## [Problem]
Go over the data and copy out each line with "search" in it.

*** Opening of Data shown ***

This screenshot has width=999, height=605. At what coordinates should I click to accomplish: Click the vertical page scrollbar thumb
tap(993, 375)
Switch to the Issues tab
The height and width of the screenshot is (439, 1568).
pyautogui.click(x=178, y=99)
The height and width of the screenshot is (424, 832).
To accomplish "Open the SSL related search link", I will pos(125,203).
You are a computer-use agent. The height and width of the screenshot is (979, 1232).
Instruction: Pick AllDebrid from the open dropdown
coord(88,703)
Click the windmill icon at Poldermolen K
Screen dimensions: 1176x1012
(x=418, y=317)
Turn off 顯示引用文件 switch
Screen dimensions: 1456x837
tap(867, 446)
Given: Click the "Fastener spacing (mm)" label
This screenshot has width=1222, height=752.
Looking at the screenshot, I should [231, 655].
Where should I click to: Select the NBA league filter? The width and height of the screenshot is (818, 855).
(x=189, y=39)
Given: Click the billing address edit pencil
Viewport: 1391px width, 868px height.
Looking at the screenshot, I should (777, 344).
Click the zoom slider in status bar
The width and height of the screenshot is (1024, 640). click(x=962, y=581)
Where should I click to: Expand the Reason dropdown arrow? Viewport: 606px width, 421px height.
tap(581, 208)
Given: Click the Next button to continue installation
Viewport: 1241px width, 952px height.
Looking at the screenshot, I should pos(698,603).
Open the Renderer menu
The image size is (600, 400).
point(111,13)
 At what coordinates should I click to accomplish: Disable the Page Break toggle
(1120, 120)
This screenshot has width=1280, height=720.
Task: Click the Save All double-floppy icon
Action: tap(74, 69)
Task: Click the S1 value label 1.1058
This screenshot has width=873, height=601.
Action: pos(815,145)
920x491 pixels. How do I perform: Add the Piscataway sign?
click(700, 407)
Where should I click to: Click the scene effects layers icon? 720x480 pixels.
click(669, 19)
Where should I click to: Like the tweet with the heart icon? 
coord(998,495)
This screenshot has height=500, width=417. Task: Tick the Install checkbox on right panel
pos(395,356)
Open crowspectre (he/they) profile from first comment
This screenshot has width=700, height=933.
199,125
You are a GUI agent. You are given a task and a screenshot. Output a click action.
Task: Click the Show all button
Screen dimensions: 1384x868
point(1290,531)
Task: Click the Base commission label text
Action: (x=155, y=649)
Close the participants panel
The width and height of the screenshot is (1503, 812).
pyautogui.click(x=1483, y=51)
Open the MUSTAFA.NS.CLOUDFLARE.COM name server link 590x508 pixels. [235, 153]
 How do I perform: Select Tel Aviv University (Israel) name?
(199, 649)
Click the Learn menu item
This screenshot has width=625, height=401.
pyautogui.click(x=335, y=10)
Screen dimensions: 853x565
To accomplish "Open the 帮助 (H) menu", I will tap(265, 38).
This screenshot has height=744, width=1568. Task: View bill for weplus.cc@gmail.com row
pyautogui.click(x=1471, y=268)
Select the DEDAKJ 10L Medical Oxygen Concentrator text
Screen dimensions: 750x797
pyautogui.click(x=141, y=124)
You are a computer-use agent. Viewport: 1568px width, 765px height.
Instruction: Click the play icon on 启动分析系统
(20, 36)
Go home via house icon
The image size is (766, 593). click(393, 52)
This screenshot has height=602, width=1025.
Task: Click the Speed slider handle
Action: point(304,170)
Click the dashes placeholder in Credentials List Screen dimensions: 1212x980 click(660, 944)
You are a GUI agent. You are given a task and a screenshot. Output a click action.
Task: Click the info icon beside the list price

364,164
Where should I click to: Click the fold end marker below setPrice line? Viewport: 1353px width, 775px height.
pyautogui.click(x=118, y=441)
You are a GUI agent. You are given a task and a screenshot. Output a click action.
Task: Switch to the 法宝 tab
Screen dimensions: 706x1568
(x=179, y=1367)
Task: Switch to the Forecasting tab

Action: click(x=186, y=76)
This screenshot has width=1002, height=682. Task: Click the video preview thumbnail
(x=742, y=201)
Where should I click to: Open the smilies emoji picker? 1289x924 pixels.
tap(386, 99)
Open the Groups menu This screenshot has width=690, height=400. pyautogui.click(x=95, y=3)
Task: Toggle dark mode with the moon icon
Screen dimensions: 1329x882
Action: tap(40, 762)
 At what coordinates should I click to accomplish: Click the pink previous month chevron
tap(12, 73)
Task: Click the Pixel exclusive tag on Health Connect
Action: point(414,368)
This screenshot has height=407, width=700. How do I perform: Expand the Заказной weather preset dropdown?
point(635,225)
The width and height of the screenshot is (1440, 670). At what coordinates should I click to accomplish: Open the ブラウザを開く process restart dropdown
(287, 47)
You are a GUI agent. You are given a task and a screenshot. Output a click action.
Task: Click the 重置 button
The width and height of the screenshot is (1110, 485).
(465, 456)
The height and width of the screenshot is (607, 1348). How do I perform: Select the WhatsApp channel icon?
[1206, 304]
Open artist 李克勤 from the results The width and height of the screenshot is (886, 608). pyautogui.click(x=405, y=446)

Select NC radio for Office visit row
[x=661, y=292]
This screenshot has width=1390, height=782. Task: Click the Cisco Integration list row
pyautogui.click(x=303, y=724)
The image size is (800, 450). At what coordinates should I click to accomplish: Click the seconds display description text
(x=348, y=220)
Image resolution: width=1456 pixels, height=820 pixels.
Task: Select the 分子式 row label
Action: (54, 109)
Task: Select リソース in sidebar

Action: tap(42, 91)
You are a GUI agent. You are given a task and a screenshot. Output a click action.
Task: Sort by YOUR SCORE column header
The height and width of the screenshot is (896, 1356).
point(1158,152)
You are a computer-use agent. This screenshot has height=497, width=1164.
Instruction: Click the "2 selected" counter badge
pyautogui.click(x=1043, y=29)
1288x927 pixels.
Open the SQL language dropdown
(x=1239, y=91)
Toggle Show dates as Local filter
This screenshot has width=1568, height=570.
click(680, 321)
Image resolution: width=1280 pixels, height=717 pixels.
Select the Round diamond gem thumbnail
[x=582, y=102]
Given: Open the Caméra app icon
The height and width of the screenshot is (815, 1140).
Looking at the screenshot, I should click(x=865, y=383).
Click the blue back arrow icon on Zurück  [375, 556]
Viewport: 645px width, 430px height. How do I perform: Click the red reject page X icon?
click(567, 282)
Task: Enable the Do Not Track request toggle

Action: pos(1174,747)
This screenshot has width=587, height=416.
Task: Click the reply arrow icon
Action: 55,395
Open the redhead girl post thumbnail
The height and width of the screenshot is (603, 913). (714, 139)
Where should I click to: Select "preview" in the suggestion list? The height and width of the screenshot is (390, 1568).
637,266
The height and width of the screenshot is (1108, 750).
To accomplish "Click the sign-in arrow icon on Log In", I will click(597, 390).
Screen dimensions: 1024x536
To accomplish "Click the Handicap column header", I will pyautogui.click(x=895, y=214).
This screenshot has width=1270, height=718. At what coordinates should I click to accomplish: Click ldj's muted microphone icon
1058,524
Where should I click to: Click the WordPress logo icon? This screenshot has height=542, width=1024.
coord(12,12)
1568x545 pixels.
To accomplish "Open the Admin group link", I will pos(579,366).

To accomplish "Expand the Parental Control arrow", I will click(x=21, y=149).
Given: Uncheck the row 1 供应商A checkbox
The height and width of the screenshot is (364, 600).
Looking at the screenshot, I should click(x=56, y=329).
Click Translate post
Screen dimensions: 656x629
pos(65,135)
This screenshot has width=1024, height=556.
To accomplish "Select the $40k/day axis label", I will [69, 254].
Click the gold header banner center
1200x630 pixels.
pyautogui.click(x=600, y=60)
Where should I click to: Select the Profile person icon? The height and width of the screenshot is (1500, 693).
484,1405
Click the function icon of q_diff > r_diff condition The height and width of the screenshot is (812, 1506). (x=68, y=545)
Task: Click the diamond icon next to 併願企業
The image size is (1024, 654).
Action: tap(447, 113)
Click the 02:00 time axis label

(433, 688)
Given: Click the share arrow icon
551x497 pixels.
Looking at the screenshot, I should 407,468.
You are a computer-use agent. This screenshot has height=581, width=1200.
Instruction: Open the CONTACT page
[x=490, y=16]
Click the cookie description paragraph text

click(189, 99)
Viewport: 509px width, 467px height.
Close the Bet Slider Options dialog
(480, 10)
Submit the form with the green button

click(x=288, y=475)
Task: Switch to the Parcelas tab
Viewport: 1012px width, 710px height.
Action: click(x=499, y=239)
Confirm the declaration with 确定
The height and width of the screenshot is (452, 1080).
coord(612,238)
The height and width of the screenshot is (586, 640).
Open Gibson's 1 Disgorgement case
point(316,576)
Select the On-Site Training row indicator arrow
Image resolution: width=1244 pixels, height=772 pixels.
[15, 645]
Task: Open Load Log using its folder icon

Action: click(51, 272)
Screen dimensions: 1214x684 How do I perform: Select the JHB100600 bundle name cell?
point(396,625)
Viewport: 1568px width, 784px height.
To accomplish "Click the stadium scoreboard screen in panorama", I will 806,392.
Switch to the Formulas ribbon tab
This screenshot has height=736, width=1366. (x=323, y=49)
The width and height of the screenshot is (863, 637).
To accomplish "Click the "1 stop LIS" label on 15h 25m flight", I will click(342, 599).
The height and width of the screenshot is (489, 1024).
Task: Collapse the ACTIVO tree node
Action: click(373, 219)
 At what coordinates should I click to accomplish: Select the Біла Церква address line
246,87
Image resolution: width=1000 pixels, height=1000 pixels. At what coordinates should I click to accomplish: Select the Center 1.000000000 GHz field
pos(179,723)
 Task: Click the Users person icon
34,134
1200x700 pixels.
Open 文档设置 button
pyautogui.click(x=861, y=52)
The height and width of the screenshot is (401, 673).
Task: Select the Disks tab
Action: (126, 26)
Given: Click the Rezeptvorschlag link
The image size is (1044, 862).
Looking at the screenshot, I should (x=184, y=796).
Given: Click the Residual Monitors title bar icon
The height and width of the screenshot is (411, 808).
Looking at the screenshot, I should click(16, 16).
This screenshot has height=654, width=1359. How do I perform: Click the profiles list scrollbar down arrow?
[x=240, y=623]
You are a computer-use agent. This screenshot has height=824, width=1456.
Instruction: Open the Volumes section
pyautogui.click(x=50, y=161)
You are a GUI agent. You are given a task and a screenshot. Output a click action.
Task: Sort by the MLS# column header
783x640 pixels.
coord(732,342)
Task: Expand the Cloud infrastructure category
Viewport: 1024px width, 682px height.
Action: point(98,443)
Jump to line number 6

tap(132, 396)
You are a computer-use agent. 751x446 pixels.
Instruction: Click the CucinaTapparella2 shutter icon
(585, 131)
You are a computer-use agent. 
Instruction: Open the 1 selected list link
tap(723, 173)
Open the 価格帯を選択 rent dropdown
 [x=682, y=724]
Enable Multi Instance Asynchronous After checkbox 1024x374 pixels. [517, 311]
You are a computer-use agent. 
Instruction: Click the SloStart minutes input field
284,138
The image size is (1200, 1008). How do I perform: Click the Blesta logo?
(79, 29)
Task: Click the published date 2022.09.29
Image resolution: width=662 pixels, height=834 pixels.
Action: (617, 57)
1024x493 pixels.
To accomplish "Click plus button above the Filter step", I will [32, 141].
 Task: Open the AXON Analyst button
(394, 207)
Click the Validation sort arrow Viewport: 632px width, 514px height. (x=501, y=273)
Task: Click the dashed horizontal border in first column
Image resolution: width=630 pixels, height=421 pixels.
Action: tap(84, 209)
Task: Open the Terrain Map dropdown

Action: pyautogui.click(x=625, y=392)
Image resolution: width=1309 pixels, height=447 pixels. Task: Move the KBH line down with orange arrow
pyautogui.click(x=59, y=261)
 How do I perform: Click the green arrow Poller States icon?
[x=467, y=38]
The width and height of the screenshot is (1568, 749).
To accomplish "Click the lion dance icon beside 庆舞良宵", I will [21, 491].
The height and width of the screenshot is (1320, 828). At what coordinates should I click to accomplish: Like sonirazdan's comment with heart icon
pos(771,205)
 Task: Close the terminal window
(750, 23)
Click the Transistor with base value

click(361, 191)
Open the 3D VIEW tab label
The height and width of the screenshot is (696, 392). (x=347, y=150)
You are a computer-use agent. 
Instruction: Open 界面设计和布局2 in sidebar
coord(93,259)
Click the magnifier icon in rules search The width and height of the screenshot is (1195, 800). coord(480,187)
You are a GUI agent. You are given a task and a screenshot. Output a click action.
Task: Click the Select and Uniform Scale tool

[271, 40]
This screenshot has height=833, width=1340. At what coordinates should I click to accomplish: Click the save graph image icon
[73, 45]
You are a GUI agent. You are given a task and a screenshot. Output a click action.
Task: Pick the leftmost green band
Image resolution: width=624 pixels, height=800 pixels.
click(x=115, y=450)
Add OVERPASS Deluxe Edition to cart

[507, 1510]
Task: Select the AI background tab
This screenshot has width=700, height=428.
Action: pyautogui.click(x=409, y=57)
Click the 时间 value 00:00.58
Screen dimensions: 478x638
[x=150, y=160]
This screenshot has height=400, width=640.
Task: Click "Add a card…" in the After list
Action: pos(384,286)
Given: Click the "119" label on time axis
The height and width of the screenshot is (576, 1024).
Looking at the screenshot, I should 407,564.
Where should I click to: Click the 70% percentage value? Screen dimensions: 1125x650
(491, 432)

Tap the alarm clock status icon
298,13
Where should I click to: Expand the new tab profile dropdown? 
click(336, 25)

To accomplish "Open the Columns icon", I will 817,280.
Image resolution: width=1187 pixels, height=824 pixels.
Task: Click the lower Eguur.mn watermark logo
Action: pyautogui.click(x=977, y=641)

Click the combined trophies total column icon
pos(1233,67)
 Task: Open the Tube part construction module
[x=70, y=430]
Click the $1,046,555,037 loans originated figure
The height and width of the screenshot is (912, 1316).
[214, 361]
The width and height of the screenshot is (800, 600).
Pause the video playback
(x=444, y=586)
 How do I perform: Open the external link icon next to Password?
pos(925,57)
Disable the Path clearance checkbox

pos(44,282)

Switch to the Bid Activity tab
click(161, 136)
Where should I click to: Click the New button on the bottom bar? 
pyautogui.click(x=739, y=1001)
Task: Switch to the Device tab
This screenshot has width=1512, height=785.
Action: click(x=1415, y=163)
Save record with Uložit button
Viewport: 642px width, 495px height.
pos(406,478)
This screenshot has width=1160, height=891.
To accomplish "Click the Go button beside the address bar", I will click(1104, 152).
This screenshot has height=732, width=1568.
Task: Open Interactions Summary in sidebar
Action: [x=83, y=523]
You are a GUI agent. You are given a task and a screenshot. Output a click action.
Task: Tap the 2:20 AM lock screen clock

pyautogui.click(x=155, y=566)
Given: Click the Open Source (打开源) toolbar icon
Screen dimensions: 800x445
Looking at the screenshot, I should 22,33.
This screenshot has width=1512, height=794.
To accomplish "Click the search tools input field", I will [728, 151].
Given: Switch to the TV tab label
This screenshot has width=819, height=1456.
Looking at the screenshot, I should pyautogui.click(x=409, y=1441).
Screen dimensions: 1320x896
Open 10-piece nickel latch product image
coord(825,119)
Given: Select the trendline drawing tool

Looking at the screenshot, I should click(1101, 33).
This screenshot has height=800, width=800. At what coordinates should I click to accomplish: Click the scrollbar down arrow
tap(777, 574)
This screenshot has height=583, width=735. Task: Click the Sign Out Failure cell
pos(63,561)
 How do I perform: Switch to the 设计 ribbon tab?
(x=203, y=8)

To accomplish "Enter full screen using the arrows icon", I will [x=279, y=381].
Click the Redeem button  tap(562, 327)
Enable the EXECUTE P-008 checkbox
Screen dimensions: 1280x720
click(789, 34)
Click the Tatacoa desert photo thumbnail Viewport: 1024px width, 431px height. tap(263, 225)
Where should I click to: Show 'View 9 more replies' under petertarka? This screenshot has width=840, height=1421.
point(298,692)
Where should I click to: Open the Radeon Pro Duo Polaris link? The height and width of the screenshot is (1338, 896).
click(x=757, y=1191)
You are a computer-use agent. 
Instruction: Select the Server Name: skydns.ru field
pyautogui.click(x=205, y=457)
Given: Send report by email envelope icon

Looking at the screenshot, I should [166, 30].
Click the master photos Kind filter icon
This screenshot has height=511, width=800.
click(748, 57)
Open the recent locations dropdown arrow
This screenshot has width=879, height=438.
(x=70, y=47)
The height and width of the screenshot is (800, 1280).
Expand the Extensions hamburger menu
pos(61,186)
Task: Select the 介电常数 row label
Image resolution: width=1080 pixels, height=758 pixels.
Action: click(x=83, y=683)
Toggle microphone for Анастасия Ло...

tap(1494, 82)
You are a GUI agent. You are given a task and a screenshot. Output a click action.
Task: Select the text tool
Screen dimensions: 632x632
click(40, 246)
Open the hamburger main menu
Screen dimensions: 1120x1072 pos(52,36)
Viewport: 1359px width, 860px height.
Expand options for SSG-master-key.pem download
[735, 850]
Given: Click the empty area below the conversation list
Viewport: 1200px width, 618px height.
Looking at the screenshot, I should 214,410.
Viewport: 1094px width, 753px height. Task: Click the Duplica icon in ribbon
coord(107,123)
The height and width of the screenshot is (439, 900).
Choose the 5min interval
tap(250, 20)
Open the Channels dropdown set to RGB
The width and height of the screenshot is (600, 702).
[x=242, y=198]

*** Close of Data shown ***

## [Answer to this problem]
To accomplish "Open the SSL related search link", I will pos(125,203).
Click the magnifier icon in rules search The width and height of the screenshot is (1195, 800). coord(480,187)
To accomplish "Click the search tools input field", I will [728, 151].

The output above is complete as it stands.